■ Stated task
Can you convert all of the lines below into a Markdown table with two columns, No. for the row number and Entry for the line itself, leaving out any blank lines?

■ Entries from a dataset
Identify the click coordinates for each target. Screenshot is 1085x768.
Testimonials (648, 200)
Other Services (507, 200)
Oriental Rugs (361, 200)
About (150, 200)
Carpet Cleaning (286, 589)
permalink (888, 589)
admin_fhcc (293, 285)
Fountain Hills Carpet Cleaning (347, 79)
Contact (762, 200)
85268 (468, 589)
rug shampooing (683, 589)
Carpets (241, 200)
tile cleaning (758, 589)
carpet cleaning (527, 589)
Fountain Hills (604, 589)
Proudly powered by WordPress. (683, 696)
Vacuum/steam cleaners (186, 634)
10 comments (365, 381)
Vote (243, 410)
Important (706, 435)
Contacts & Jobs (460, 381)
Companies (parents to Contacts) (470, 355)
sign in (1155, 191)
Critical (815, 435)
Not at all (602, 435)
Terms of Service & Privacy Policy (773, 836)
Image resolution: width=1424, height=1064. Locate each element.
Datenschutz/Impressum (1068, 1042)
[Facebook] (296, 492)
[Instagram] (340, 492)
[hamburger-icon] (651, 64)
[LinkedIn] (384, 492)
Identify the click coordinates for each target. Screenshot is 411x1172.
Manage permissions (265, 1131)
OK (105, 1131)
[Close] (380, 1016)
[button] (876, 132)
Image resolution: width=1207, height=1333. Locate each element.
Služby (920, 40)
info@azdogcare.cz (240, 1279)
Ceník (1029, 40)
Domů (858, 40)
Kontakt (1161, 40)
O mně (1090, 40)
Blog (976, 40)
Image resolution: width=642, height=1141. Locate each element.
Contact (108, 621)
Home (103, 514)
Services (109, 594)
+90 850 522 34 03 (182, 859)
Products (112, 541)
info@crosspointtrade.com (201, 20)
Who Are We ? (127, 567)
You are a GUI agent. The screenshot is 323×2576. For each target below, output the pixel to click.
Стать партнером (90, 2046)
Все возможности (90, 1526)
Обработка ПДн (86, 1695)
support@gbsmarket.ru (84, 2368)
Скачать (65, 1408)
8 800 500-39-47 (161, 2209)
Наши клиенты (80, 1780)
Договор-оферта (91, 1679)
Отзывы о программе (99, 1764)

■ Worked answer
| No. | Entry |
|---|---|
| 1 | Identify the click coordinates for each target. Screenshot is 1085x768. |
| 2 | Testimonials (648, 200) |
| 3 | Other Services (507, 200) |
| 4 | Oriental Rugs (361, 200) |
| 5 | About (150, 200) |
| 6 | Carpet Cleaning (286, 589) |
| 7 | permalink (888, 589) |
| 8 | admin_fhcc (293, 285) |
| 9 | Fountain Hills Carpet Cleaning (347, 79) |
| 10 | Contact (762, 200) |
| 11 | 85268 (468, 589) |
| 12 | rug shampooing (683, 589) |
| 13 | Carpets (241, 200) |
| 14 | tile cleaning (758, 589) |
| 15 | carpet cleaning (527, 589) |
| 16 | Fountain Hills (604, 589) |
| 17 | Proudly powered by WordPress. (683, 696) |
| 18 | Vacuum/steam cleaners (186, 634) |
| 19 | 10 comments (365, 381) |
| 20 | Vote (243, 410) |
| 21 | Important (706, 435) |
| 22 | Contacts & Jobs (460, 381) |
| 23 | Companies (parents to Contacts) (470, 355) |
| 24 | sign in (1155, 191) |
| 25 | Critical (815, 435) |
| 26 | Not at all (602, 435) |
| 27 | Terms of Service & Privacy Policy (773, 836) |
| 28 | Image resolution: width=1424, height=1064. Locate each element. |
| 29 | Datenschutz/Impressum (1068, 1042) |
| 30 | [Facebook] (296, 492) |
| 31 | [Instagram] (340, 492) |
| 32 | [hamburger-icon] (651, 64) |
| 33 | [LinkedIn] (384, 492) |
| 34 | Identify the click coordinates for each target. Screenshot is 411x1172. |
| 35 | Manage permissions (265, 1131) |
| 36 | OK (105, 1131) |
| 37 | [Close] (380, 1016) |
| 38 | [button] (876, 132) |
| 39 | Image resolution: width=1207, height=1333. Locate each element. |
| 40 | Služby (920, 40) |
| 41 | info@azdogcare.cz (240, 1279) |
| 42 | Ceník (1029, 40) |
| 43 | Domů (858, 40) |
| 44 | Kontakt (1161, 40) |
| 45 | O mně (1090, 40) |
| 46 | Blog (976, 40) |
| 47 | Image resolution: width=642, height=1141. Locate each element. |
| 48 | Contact (108, 621) |
| 49 | Home (103, 514) |
| 50 | Services (109, 594) |
| 51 | +90 850 522 34 03 (182, 859) |
| 52 | Products (112, 541) |
| 53 | info@crosspointtrade.com (201, 20) |
| 54 | Who Are We ? (127, 567) |
| 55 | You are a GUI agent. The screenshot is 323×2576. For each target below, output the pixel to click. |
| 56 | Стать партнером (90, 2046) |
| 57 | Все возможности (90, 1526) |
| 58 | Обработка ПДн (86, 1695) |
| 59 | support@gbsmarket.ru (84, 2368) |
| 60 | Скачать (65, 1408) |
| 61 | 8 800 500-39-47 (161, 2209) |
| 62 | Наши клиенты (80, 1780) |
| 63 | Договор-оферта (91, 1679) |
| 64 | Отзывы о программе (99, 1764) |